Ironically, Mexican fishermen claim the technique is environmentally damaging because so many other fish are killed in the process. "With FADS you kill everything there is," said Herrera Recio, who has fished for foreign boats that use FADS. "You also waste tons and tons of juvenile tuna," he added.

Mexican officials agree. Referring to FADS in a September meeting in Washington, Carlos Camacho Gaos, undersecretary of fishing for SEMARNAP, accused the United States of "unsustainable fishing practices" because of the "incidental capture of youthful tuna" and other marine life.

The old fisherman in Ensenada profess little knowledge regarding the long and tedious legal battles that idled their boats. About this matter Herrera Recio says, "We don't know much about the process, it is those guys from CANAIPESCA and SEMARNAP [Mexico's fisheries and environmental and agencies] that know all about it. They are the ones that go to Washington and New York, stay at fancy hotels, drink wine and shop for expensive clothes. All I can tell you about is how much the tuna fishermen from Ensenada have suffered due to the embargo."

Herrera Recio reserves some of his anger for U.S. environmental organizations, "These people from Earth Island and that judge," he says, "are putting the death of the dolphins in front of thousands of families."

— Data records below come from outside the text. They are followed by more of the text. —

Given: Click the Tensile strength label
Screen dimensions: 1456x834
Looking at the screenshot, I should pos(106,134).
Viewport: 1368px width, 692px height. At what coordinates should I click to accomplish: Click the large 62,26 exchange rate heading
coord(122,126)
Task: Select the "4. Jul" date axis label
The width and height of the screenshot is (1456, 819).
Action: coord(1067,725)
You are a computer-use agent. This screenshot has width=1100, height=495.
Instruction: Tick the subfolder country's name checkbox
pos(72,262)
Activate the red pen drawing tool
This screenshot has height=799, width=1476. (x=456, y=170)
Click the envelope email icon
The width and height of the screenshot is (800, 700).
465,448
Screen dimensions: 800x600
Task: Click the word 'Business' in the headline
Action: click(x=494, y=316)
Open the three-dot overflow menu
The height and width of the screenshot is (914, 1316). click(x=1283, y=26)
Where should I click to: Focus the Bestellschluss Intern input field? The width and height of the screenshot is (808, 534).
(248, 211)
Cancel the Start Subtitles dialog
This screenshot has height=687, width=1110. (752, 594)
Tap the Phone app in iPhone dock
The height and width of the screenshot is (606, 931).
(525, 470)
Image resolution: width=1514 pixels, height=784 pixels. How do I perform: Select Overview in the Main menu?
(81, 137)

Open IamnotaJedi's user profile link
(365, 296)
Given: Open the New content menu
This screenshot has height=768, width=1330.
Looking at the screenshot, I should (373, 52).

"Now I work in Mazatlán," says the fishermen Ruiz de la Toba, explaining how his life changed after the embargo. "I go there two or three days before the boat leaves. We usually stay in the sea anywhere from 40 to 70 days without coming back to land. When we return I do not go back to Ensenada because the trip is expensive; I stay in the boat in Mazatlán for the next 8 to 10 days and then the boat leaves again. When we come back the second time is when I get to visit my wife, my sons and my grandchildren. Sometimes even more then three months can pass by before I can see my family."

Despite his situation, Ruiz de la Toba acknowledges he is one of the few lucky ones. "Many are now working in the Maquiladoras, as taxi drivers, security guards. Many even had to cross to the US. None of them make enough money to live well."